Reactive and asynchronous programming usually lead to cognitive complexity, lost of context and control. In opposition, Loom’s approach is not based in a high level asynchronous mechanism. It will give the simplicity of synchronous operations with the performance cost of asynchronous. Blocking executions executed in Fibers will use non-blocking I/O under the hood. For the developer, it will be much easier to develop and maintain high performance systems since the complexity will “reside” at JVM level, leveraging this functionality consistently to different platforms.

I really recommend to read the Loom Proposal.

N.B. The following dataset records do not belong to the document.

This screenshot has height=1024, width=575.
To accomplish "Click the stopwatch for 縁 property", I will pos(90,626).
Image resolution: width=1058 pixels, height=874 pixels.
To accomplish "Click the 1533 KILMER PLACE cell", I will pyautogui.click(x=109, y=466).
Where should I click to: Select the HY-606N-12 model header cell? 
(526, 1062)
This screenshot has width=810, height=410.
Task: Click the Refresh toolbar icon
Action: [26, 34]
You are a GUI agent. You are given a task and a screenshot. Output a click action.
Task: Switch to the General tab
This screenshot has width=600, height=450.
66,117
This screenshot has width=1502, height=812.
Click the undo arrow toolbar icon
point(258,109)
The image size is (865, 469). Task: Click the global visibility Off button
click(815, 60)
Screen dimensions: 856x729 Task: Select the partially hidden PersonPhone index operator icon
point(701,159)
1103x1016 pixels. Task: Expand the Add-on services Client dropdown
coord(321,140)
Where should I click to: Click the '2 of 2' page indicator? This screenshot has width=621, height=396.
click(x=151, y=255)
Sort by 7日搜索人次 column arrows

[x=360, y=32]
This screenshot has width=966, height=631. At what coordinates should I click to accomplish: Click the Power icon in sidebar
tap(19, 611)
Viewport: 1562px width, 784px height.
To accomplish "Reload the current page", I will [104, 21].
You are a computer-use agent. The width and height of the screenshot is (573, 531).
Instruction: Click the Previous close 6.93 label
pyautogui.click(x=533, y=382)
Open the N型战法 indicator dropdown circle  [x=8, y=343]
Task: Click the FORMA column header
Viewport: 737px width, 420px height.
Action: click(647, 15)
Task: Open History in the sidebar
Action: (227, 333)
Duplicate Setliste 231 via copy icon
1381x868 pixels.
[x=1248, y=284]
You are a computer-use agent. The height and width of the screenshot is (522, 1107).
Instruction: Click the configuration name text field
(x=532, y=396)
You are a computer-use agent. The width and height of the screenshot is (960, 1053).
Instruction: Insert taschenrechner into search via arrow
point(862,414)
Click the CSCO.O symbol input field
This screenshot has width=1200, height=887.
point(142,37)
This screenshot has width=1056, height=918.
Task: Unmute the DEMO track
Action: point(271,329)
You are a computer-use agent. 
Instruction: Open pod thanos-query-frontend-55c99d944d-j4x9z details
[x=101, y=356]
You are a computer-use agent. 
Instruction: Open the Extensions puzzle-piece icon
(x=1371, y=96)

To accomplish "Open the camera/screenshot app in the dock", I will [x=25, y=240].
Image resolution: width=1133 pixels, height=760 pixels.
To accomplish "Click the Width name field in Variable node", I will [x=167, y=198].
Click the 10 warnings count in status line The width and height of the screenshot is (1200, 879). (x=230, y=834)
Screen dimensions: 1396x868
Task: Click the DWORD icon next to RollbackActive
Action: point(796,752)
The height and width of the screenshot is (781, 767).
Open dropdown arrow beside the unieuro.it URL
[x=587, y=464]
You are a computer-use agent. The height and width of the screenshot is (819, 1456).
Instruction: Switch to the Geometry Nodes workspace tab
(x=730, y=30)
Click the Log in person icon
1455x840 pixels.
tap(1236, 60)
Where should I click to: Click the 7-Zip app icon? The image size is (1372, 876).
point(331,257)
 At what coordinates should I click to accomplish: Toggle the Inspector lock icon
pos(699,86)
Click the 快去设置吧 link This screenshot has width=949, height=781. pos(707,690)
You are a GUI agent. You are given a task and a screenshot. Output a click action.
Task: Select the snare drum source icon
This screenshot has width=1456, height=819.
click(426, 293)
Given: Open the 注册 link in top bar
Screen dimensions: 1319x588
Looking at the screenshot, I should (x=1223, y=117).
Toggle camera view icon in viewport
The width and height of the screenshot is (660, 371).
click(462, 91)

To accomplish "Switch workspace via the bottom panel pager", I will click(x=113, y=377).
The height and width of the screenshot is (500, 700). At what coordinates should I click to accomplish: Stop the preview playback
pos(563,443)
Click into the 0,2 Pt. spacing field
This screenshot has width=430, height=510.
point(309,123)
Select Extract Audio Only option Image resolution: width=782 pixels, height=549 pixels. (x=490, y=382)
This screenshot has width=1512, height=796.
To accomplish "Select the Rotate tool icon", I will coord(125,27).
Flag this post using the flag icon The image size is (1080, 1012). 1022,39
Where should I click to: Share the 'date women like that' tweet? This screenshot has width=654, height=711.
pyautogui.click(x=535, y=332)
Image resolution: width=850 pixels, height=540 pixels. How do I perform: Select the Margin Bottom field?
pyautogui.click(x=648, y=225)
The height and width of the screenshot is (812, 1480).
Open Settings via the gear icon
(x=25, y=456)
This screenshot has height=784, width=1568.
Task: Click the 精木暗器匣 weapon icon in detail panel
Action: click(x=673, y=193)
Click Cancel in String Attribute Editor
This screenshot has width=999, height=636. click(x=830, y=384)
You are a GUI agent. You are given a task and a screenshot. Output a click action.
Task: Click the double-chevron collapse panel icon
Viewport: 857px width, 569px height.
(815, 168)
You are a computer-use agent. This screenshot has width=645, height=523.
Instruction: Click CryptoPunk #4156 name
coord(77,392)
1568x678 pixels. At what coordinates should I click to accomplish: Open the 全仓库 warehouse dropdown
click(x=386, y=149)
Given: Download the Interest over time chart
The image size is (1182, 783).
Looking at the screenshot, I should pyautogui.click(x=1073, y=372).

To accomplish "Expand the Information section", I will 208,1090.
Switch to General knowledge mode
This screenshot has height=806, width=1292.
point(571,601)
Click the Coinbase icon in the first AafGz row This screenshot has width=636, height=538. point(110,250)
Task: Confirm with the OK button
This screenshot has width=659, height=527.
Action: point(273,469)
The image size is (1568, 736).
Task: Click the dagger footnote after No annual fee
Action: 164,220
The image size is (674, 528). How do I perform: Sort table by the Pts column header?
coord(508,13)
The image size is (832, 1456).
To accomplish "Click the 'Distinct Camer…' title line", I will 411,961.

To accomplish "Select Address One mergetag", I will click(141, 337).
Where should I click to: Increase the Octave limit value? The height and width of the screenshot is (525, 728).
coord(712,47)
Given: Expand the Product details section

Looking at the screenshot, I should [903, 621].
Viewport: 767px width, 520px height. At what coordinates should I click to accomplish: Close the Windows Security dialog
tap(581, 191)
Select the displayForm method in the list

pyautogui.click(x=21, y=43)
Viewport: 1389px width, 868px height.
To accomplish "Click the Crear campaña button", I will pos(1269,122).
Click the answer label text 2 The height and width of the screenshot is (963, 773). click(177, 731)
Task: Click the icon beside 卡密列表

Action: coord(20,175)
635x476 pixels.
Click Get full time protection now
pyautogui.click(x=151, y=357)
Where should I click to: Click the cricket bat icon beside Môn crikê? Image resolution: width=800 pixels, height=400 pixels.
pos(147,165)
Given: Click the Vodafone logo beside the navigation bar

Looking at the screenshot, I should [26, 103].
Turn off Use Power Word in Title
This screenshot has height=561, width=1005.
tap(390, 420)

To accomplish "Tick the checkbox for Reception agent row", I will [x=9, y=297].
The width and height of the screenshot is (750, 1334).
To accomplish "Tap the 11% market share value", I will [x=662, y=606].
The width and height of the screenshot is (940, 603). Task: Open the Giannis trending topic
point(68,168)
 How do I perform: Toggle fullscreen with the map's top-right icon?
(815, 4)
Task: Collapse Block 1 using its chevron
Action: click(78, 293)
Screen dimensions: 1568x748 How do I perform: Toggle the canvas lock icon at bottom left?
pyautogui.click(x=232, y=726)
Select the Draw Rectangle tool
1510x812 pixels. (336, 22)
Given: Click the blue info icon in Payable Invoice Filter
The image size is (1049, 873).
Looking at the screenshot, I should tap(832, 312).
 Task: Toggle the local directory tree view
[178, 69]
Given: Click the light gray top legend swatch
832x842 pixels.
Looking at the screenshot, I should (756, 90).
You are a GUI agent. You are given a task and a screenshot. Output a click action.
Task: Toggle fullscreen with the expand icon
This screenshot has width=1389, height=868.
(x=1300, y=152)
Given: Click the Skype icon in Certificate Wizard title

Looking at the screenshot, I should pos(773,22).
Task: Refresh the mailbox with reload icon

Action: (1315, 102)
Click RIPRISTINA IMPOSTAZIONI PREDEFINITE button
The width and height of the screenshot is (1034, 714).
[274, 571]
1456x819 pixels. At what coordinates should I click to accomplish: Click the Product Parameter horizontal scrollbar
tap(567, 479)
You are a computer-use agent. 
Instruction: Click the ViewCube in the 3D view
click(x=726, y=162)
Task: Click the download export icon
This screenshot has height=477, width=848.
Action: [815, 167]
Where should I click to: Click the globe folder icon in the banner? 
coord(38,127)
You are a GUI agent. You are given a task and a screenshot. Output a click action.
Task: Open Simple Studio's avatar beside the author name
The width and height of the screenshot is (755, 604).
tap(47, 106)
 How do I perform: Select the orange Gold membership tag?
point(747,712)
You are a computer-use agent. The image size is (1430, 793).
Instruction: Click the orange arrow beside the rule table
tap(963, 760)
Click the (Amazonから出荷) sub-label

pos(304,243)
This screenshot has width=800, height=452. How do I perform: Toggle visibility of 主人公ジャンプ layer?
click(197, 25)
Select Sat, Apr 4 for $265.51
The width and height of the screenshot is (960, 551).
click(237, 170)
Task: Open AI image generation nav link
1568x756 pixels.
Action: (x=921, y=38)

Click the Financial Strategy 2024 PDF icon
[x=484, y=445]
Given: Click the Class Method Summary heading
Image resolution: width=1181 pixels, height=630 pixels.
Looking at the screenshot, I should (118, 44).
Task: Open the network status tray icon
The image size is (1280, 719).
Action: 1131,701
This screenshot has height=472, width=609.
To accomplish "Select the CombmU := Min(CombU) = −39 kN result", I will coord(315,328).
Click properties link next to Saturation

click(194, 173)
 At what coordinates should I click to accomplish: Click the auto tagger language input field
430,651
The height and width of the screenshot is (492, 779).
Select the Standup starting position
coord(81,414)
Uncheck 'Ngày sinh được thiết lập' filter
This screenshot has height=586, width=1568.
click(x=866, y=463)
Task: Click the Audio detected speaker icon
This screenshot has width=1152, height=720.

OpenJDK already gave a preview early access to project Loom. Some tests already performed accuse that with Loom it will be possible to create 1000 times more fibers than threads, and creating them is 70 times faster.

CONCLUSION

World Economy requires more than ever performance at a low cost. In a Age where data and computing is in exponential grown, Architecting software systems with Performance in mind is a must.

We usually say that Technology is Eating the World. In a World more aware of sustainability, optimization was never so important – this is happening in many different industries. And software is not an exception to the rule. We have to improve, otherwise the World will eat us.